At the heart of this understanding is that in many cases of chronic pain, the fear of pain drives and amplifies the pain cycle. There are solid tools such as mindfulness, somatic tracking and accessing safety that can help develop a very different relationship with pain such that its volume decreases and diminishes.

Clinical Somatics makes movement safe, down-regulates the nervous system and is just the most wonderful practice for releasing the bracing that happens in response to fear of pain as well as chronic muscular tension itself which is a big player in the chronic pain picture.
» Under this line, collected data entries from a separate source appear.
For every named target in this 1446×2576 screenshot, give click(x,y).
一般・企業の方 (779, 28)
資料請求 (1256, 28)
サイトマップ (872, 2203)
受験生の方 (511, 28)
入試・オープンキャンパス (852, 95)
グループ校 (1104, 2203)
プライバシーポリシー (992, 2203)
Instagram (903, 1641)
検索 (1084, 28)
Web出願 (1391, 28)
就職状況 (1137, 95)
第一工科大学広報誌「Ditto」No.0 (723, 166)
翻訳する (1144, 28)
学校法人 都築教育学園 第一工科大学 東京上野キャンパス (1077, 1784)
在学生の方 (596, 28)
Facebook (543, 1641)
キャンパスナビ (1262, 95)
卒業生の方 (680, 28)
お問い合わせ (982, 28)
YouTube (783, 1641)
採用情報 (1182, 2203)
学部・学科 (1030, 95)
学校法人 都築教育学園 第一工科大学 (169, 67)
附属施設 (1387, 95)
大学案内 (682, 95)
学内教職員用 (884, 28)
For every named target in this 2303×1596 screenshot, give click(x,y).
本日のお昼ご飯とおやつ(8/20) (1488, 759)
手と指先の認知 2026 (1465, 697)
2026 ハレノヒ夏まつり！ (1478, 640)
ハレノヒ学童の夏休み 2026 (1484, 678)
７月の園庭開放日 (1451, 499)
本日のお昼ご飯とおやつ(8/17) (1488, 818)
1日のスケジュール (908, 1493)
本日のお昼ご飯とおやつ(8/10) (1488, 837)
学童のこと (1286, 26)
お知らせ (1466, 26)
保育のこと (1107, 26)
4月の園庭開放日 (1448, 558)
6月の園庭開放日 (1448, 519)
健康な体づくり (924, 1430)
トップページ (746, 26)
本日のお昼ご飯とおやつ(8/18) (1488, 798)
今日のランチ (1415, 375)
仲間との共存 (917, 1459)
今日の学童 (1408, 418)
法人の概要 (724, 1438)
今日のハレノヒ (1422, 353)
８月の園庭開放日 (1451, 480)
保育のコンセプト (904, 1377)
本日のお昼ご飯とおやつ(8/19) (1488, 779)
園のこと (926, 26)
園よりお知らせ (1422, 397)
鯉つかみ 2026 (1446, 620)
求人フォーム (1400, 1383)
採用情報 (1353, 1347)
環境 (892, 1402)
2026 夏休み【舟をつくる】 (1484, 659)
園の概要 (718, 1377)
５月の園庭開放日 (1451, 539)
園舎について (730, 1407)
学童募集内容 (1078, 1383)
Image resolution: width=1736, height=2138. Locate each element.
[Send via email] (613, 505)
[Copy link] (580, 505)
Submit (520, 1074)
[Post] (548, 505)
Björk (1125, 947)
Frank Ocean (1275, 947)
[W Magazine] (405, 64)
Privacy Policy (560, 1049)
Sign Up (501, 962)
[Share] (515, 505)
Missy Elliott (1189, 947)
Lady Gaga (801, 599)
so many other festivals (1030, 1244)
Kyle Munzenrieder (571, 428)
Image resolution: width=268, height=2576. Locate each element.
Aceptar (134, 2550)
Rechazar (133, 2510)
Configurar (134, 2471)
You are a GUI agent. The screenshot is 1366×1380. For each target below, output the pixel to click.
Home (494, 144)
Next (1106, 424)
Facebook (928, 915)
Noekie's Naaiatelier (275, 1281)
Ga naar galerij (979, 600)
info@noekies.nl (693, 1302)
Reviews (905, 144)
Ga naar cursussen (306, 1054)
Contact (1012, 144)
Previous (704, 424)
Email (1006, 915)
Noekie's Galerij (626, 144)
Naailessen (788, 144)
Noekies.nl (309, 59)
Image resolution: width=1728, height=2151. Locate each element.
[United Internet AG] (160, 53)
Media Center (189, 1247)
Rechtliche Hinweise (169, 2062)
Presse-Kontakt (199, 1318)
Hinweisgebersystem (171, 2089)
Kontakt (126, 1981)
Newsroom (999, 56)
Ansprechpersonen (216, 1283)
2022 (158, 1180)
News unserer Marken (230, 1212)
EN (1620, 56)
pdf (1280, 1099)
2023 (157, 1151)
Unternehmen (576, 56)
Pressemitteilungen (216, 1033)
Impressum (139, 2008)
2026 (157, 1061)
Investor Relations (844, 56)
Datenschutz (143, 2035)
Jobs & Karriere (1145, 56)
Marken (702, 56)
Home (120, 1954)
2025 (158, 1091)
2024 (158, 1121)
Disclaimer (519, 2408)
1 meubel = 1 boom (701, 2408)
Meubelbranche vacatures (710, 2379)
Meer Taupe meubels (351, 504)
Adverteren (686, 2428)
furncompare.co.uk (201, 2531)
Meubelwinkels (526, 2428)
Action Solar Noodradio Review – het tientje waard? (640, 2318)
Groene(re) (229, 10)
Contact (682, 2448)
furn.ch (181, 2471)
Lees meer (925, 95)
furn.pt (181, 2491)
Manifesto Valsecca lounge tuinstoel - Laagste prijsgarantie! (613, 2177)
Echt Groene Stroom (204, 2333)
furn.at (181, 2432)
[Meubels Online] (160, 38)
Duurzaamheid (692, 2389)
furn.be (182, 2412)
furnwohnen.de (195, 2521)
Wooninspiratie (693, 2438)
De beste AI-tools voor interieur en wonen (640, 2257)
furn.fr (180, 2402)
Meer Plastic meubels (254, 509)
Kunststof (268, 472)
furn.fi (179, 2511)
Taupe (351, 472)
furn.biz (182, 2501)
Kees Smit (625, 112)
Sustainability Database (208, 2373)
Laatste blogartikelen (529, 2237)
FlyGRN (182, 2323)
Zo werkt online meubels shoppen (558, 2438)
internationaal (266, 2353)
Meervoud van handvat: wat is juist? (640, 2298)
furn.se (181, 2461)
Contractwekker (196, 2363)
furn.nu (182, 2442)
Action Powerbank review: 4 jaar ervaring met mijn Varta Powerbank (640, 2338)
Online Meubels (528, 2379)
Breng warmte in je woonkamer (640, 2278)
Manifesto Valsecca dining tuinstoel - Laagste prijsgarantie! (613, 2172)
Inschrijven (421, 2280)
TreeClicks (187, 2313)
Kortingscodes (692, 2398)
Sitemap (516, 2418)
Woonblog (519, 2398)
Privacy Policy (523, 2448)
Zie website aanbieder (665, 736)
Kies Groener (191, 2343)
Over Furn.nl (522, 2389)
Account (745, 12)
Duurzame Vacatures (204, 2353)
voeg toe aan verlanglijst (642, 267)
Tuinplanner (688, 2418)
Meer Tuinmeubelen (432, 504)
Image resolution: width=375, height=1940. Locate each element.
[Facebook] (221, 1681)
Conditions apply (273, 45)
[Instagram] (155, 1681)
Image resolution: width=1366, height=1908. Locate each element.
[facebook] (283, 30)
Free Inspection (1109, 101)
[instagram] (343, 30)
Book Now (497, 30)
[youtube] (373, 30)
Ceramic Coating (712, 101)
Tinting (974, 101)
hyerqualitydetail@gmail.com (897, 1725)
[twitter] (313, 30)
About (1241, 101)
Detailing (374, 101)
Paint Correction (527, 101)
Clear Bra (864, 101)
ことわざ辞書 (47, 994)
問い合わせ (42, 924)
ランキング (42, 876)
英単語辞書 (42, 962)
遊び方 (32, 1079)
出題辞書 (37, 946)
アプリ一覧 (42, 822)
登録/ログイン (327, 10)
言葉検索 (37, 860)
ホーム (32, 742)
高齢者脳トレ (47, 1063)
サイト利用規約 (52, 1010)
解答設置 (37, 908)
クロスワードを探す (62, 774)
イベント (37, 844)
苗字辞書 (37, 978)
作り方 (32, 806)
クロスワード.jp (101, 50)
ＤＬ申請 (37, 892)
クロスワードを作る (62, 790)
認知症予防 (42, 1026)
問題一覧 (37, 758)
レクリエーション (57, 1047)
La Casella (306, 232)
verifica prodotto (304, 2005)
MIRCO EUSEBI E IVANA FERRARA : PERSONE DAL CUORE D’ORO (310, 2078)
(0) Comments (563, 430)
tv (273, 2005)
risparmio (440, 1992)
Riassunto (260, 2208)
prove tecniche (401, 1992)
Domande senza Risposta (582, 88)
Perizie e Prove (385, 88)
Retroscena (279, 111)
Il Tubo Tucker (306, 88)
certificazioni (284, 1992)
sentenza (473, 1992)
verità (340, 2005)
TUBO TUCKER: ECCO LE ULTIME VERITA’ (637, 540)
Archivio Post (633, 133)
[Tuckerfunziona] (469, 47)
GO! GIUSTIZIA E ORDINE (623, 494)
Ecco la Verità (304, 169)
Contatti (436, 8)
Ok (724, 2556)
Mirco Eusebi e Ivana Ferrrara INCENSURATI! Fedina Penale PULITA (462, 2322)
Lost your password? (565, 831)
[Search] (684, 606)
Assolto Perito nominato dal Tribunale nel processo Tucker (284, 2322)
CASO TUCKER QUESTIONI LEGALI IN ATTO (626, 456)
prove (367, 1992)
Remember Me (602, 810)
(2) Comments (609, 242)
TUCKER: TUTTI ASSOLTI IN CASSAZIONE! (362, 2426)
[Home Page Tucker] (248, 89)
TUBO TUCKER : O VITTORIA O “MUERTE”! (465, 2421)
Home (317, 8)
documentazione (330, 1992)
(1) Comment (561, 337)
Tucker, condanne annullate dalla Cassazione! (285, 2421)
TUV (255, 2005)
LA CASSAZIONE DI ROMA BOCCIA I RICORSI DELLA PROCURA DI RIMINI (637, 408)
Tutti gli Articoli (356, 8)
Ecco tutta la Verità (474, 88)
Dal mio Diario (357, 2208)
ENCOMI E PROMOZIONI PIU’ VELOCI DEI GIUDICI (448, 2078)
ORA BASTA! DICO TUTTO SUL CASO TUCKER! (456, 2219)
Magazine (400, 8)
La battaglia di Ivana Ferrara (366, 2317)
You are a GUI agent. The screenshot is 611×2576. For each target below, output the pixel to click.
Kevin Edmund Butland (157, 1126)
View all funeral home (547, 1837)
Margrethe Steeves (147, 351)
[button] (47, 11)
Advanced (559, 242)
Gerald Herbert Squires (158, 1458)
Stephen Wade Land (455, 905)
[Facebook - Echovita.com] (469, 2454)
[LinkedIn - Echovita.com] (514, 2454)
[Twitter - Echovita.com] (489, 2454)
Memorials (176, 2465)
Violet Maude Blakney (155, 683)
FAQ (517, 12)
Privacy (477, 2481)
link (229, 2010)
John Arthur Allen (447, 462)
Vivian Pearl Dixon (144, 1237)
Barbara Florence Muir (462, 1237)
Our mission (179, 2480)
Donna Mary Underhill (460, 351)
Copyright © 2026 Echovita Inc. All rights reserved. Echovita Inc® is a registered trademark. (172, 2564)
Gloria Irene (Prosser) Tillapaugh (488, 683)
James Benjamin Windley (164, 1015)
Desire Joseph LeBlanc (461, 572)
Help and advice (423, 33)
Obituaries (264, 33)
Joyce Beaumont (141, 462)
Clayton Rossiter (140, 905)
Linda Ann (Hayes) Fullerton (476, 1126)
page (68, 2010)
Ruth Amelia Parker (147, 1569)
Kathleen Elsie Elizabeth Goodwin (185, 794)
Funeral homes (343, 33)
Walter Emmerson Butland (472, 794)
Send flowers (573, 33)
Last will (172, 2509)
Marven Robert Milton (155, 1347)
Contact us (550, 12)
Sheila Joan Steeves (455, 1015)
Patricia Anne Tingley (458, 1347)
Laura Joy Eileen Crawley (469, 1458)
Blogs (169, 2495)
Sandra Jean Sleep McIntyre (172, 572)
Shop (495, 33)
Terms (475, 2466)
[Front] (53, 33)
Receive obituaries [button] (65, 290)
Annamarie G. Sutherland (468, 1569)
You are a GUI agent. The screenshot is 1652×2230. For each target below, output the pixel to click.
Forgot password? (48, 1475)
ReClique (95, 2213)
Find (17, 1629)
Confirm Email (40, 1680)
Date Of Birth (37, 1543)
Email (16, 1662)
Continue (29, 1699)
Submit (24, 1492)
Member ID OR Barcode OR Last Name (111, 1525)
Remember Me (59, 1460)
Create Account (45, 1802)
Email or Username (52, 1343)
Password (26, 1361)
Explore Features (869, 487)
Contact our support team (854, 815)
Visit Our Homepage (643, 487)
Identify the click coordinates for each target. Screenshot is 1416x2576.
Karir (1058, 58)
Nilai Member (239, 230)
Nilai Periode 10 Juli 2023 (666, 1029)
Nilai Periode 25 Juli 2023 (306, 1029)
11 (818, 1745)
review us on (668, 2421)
We also learned the importance of developing the skill to access positive sensations. When stuck in a fear-pain-fear cycle, this become very hard to do. If we make somatic movements small and pleasurable, we can slowly begin to access the experience of positive sensations as we let go of long-held tensions and soak up the deep ease of being. In addition, the re-establishing of healthy and appropriate brain-body signalling that happens in Clinical Somatic movement releases habitually contracted muscles.

I bring both into my sessions now and both approaches are so empowering. It is all about your own agency, exploring your own lived-reality of pain slowly and carefully, while bringing kindness and compassion towards the body and mind. There is a wonderful knitting together that begins to happen – these are synergistic modalities.